Saved entries
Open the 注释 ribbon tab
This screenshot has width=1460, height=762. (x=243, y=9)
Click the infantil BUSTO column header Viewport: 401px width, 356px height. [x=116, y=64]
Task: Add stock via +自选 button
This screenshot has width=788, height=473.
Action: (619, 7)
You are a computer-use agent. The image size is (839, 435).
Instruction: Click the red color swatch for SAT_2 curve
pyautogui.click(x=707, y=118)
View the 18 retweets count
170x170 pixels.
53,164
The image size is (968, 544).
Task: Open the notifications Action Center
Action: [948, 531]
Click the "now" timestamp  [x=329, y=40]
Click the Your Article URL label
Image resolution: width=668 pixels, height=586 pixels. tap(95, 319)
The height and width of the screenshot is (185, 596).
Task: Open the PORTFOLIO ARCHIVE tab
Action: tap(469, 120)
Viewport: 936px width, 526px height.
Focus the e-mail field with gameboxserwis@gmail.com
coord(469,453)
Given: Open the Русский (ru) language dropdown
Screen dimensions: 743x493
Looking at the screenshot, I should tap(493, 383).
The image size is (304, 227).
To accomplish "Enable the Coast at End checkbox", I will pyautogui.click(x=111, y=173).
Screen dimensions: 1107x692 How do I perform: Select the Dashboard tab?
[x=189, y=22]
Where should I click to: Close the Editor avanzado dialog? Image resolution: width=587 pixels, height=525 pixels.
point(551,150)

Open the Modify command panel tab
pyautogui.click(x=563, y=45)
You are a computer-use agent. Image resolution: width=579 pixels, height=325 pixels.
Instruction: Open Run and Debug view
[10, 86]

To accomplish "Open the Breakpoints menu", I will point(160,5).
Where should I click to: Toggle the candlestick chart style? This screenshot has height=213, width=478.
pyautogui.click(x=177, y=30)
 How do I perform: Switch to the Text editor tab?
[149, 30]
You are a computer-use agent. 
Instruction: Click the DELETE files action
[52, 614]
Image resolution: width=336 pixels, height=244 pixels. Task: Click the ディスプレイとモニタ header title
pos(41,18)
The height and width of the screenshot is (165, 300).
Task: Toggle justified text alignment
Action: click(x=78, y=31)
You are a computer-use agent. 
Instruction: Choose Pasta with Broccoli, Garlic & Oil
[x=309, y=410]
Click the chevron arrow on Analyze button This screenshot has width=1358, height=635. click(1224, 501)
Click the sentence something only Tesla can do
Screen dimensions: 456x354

■ To do ■
Beginning at the line that contains "Instruction: Choose Pasta" and ending at the last line above, copy each line without any change.

■ Result of this task ■
Instruction: Choose Pasta with Broccoli, Garlic & Oil
[x=309, y=410]
Click the chevron arrow on Analyze button This screenshot has width=1358, height=635. click(1224, 501)
Click the sentence something only Tesla can do
Screen dimensions: 456x354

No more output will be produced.